Abelson, R. P. (1986). Beliefs Are Like Possessions. Journal for the Theory of Social Behaviour16(3), 223-250.

Archer, M. S., & Archer, M. S. (2000). Being Human: The Problem of Agency. Cambridge University Press.

Campbell, C. (2009). Distinguishing the Power of Agency from Agentic Power: A Note on Weber and the “Black Box” of Personal Agency. Sociological Theory, 27(4), 407–418.

Emirbayer, M., & Mische, A. (1998). What is agency? The American Journal of Sociology, 103(4), 962–1023.

Giddens, A. (1979). Central Problems in Social Theory: Action, Structure, and Contradiction in Social Analysis. University of California Press.

Hitlin, S., & Elder, G. H., Jr. (2007). Time, Self, and the Curiously Abstract Concept of Agency. Sociological Theory, 25(2), 170–191.

Joas, H. (1996). The Creativity of Action. University of Chicago Press.

Langacker, R. W. (1987). Foundations of Cognitive Grammar: Theoretical prerequisites (Vol. 1). Stanford University Press.

Langacker, R. W. (1991). Foundations of Cognitive Grammar: descriptive application (Vol. 2). Stanford University Press.

Langacker, R. W. (2008). Cognitive Grammar: A Basic Introduction. Oxford University Press.

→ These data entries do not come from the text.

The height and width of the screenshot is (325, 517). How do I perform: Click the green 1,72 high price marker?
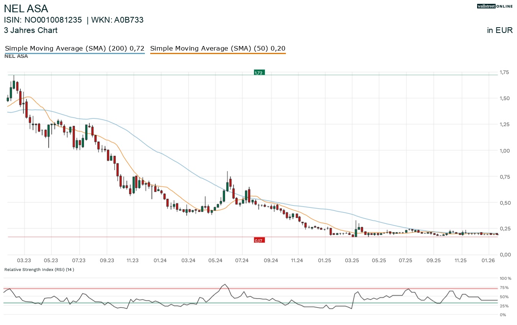pos(259,72)
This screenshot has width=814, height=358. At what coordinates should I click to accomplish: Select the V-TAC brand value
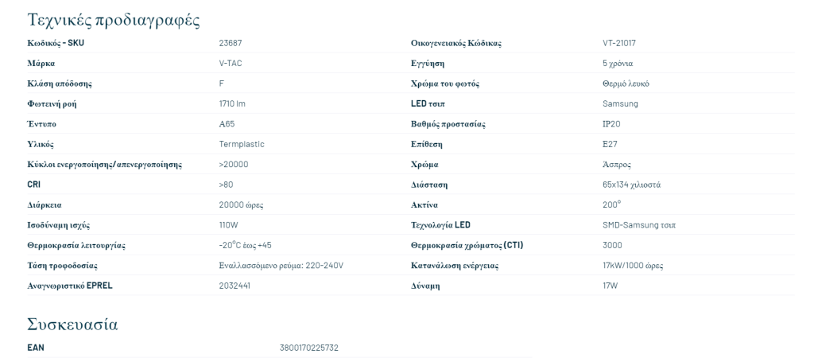coord(231,63)
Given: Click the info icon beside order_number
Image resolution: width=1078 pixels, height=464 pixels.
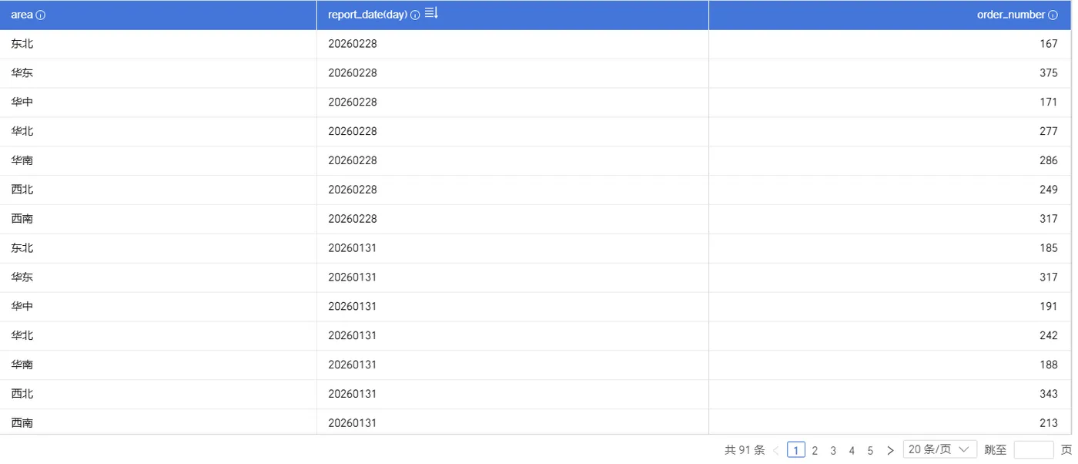Looking at the screenshot, I should pos(1053,15).
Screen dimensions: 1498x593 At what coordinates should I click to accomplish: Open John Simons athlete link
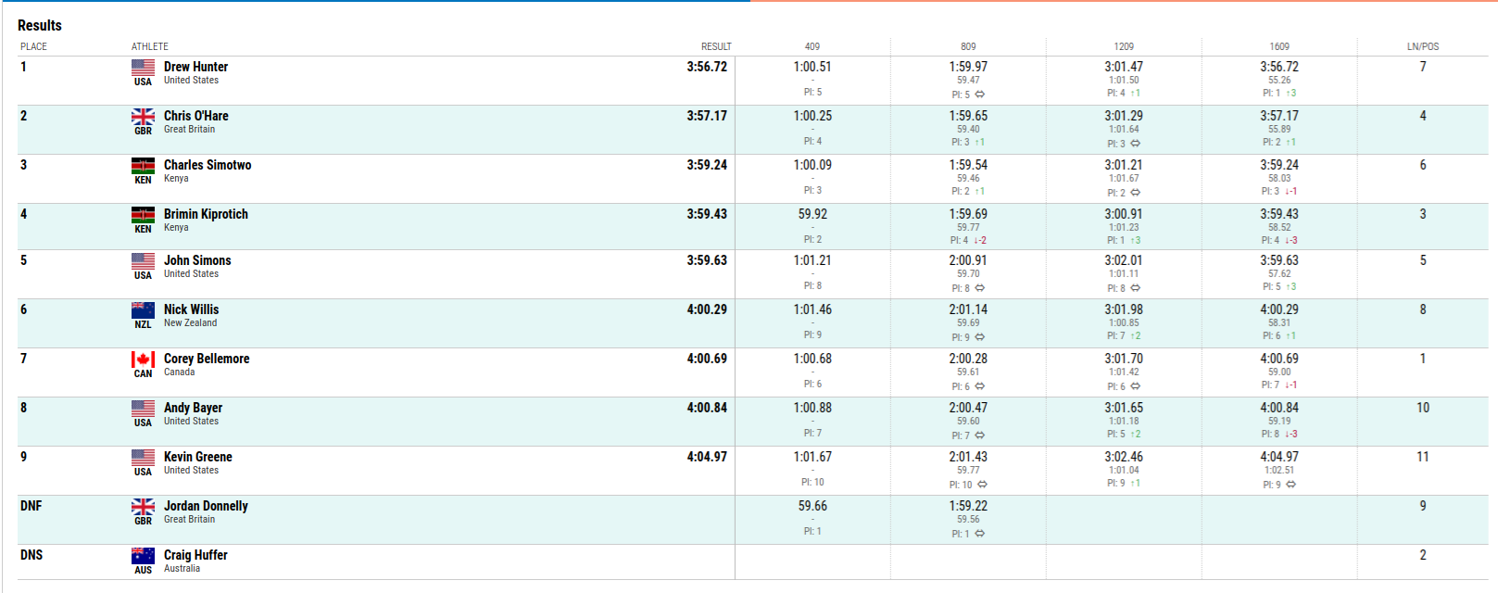[x=197, y=260]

Lizardo, O. (2013). R e‐conceptualizing Abstract Conceptualization in Social Theory: The Case of the “Structure” Concept. Journal for the Theory of Social Behaviour.

Lizardo, O. (2021). The Cognitive-Historical Origins of Conceptual Ambiguity in Social Theory. In S. Abrutyn & O. Lizardo (Eds.), Handbook of Classical Sociological Theory (pp. 607–630). Springer International Publishing.

Sewell, W. H., Jr. (1992). A Theory of Structure: Duality, Agency, and Transformation. The American Journal of Sociology, 98(1), 1–29.